Eppure, ecco che le (sole) case famiglia tornano nel mirino del governo. Il presidente della commissione Giustizia del Senato, il leghista Andrea Ostellari, ha incassato ieri il “sì” alla procedura semplificata e più veloce per l’iter e tutti i gruppi politici hanno votato a favore della proposta sulla commissione. Che, in sostanza, non dovrà passare dall’Aula. «Una vittoria della Lega» così come l’hanno subito accolta il ministro dell’Interno Matteo Salvini e quello della Famiglia Lorenzo Fontana, «con l’obiettivo – ha spiegato lo stesso Ostellari – di far luce su tutti i casi sospetti e garantire la massima trasparenza, protezione dei minori e controlli mirati».

Interventi a tutela dei più piccoli
Di strutture che accolgono bambini (3mila quelle presenti sul territorio, a fronte di oltre 21mila minori fuori famiglia) la politica, dunque, si metterà a parlare. Anche se in realtà – Avvenire lo ha scritto più volte negli ultimi mesi, da quando a Verona per la prima volta Salvini ha parlato di «business» dei piccoli, lanciando l’idea della commissione – l’assistenza minorile nel nostro Paese, più che di inchieste settoriali (per altro già svolte e in abbondanza negli ultimi anni) avrebbe bisogni di aiuti, schiacciata com’è tra l’incudine della mancanza di un coordinamento nazionale e il martello della crisi del welfare. Risultato: un sistema della tutela sociale molto depotenziato, nel quale il numero di bimbi e ragazzi inseriti nelle case famiglia in realtà si sta gradualmente riducendo (Lazio, Campania e Puglia meno 30% in 5 anni) e non perché le famiglie d’origine stiano meglio, ma perché quei bambini rimangono abbandonati a se stessi, tra famiglie che non sono in grado di provvedere ai loro bisogni e servizi pubblici che, a causa delle difficoltà economiche, dismettono la loro tutela. Col buco nero evidenziato – questa volta sì proprio dal caso di Reggio Emilia – dei Comuni al di sotto dei 5mila abitanti (sono l’80% degli oltre 8mila Comuni italiani), dove lo stesso operato dei servizi sociali viene affidato attraverso convenzioni a cooperative e associazioni senza alcun controllo. E quello del meccanismo stesso degli allontanamenti dalla famigli d’origine, decisione che un giudice minorile può prendere in base alla semplice relazione di un assistente sociale.
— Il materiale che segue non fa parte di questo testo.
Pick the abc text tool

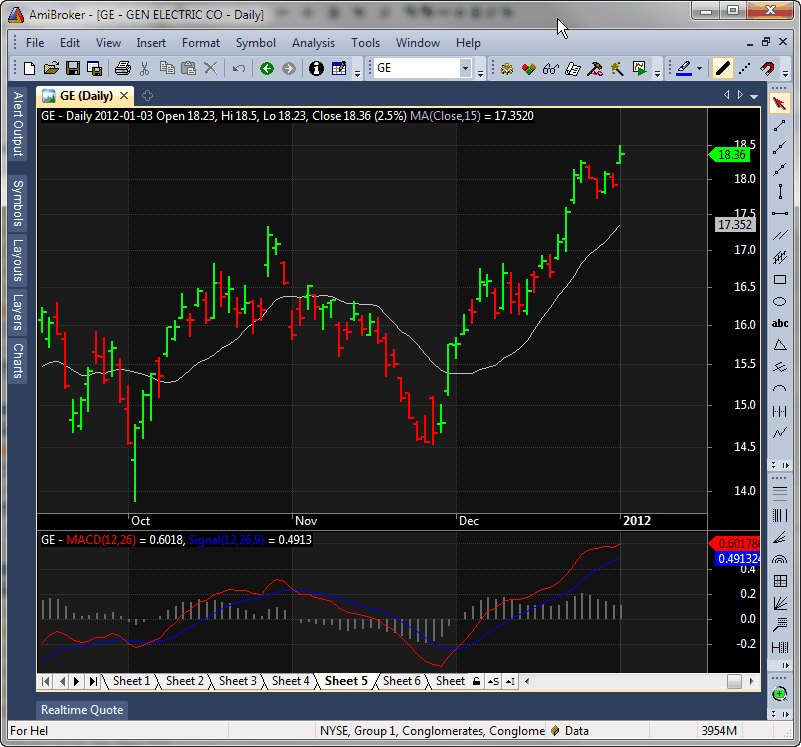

Mozione approvata all'unanimità
Tutti argomenti su cui per altro si è espressa proprio martedì, con una mozione bipartisan approvata all’unanimità, la Camera dei deputati. Chiedendo al governo non solo un giro di vite sugli affidi, ma anche più controlli, una fitta campagna di prevenzione e pene più severe, un’accelerazione dell’approvazione definitiva del ddl Codice rosso, (già licenziato dalla Camera e fermo da mesi al Senato). E ancora, «di rafforzare il coordinamento delle competenze istituzionali in materia di infanzia, adolescenza nonché di minori con disabilità, anche mediante la costituzione di un Tavolo tecnico interdisciplinare permanente, per l’approfondimento e l’analisi delle dinamiche e delle cause del fenomeno della violenza sui minori» e di «assumere ogni iniziativa, per quanto di competenza, per potenziare le attività dei servizi sociali, anche d’intesa con i Comuni, nella formazione degli operatori sociali, nonché prevedendo servizi di sostegno psicoterapeutici per i minori».